The 2019 Census Case:
Several ideas worth considering here. The first the the very broad protection given to exercises of discretion. The second is the substantial weight given to official explanation. The third is validity of incorporating political considerations in decision making, even one bound up in standards. These provide little comfort to those who see in the rise of the administrative university state an arena in which rational choice grounded in standards will be possible. But it is the principle of pretext that merits some consideration. In this case the administrators were clumsy, or arrogant. And then they over explained. That in aggregate produced a set of explanations too many--and the doorway through which pretext could be considered. And yet even that little sliver, in the way discussed in the case, might offer the university a principle that could be usefully incorporated were it serious about how it approached the exercise of discretion by its functionaries.

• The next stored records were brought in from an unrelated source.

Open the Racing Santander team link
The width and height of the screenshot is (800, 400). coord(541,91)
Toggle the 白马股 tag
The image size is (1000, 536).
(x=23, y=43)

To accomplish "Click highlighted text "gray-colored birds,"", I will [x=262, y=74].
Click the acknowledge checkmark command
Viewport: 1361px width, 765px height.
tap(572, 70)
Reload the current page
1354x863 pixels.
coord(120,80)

And yet even here there is something that the university lacks:
1. Administrative cultures of reasoned opinions for decisions ("your request does not comply with our rules" is not enough. . . which rules? who were they interpreted? how did you choose to apply them? etc., that is how might one judge the exercise of discretion).
2. Administrative cultures that tend to adhere to the principle that administrators must "defend their own." There s a sense of personal ownership of decision making, and of a socialization producing a cohesive group that must preserve itself against what it might view as "outsiders", its decision "clients. That not only belies their fundamental fiduciary role (they are instruments of the university, not personal messengers of a power power) but also contributes to the growing distance between those who are expected to decide and those who are expected to obey.
3. Administrative suspicion of any robust mechanism designed to review their decision making and to subject to to the application of principle other than their own sense of their own objectives (usually received from somewhere else and constructed by them). Usually systems, to the extent they are permitted, are difficult to access, are even more difficult to navigate (especially where it is necessary to obtain evidence of conduct and intention), and most difficult to rationalize. They are reduced, in an ironic twist, to just another mechanism for the exercise of discretion by those already suspicious of challenges to acts of administrative discretion.
Looking through the rearview mirror of history, there is a sense that much more is possible. That much more is grounded in additional principles and presumptions about administrative duty, and the character of challenge that was nicely reflected in the Census Case's "battle of the principles." For a slim majority of the court, the essence of fair bureaucratic functionalism must be grounded in a quasi fiduciary principle of transparency and loyalty. Deceit is itself a breach. And the actual connection between official explanation and objective an strong object of analysis. That, sadly, in these times, is a step too far in the curbing of administrative abuse.